Sommet de la jeunesse et COP26
Avec le sommet de la jeunesse de la Convention-cadre des Nations unies sur les changements climatiques (CCNUCC) qui s’est tenue du 28 au 30 septembre à Milan et la COP26 qui se tiendra à Glasgow fin octobre, les négociations internationales sur le climat prennent un élan décisif.
« Cette étude souligne l’importance des mécanismes internationaux tels que le Groupe d’experts intergouvernemental sur l’évolution du climat (GIEC) et les COP pour s’attaquer aux efforts actuels de lutte contre le changement climatique, mais il faut faire beaucoup plus pour soutenir les économies émergentes en termes d’adaptation au changement climatique et d’atténuation de ses effets », déclare le directeur du programme de biodiversité et de ressources naturelles de l’IIASA, Yoshihide Wada, coauteur de l’étude.
« Les résultats de l’étude publiée dans Science et le rapport élaboré par l’ONG Save The Children, mettent en évidence la nécessité absolue de renforcer les ambitions et de s’engager dans une action immédiate », ajoute le coauteur Joeri Rogelj, chercheur principal du programme Énergie, climat et environnement de l’IIASA et expert en changement climatique à l’Imperial College de Londres.

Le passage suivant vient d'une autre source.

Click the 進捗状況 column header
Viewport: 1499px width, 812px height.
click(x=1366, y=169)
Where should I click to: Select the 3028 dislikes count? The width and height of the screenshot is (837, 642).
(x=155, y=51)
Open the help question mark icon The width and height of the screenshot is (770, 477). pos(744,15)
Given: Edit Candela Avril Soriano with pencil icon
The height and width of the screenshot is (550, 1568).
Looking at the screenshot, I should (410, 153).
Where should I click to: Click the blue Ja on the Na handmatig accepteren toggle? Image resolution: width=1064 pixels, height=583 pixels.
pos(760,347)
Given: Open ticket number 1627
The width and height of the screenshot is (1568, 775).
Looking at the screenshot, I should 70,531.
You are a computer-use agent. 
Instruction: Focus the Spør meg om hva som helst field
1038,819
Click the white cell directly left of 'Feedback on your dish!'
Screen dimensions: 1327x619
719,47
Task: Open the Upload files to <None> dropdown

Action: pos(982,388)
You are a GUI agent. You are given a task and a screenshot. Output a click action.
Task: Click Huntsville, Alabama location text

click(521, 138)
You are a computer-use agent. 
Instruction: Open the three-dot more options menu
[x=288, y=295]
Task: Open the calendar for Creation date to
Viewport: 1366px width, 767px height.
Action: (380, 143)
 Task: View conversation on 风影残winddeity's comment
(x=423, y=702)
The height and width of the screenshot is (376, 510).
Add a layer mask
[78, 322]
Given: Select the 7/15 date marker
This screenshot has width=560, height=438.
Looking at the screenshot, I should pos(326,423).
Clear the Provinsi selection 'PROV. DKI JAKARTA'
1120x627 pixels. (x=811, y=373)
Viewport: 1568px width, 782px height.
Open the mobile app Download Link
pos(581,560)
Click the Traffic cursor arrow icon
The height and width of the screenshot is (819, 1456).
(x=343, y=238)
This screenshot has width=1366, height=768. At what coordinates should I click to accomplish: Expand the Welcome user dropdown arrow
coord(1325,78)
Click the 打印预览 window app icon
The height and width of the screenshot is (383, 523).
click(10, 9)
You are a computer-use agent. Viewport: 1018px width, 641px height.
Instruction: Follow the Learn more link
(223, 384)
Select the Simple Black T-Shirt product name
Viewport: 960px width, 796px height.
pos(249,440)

Limiter le réchauffement climatique à 1,5°C
Limiter le réchauffement climatique à 1,5°C au lieu de suivre les promesses politiques actuelles réduit considérablement la charge intergénérationnelle pour les canicules extrêmes, les incendies de forêt, les mauvaises récoltes, les sécheresses, les cyclones tropicaux et les inondations fluviales.
L’étude souligne l’importance même de l’Accord de Paris pour protéger les jeunes générations dans le monde.
« Si nous parvenons à réduire radicalement nos émissions dans les années à venir, nous pouvons encore éviter les pires conséquences pour les enfants du monde entier. Dans le même temps, un message qui donne à réfléchir pour les jeunes des pays à faible revenu émerge, où des événements extrêmes incroyablement difficiles sont projetés de manière robuste, même dans le cadre du plus rigoureux des avenirs de l’action climatique, » conclut W. Thiery.
Ce communiqué a été d’abord publié par IIASA.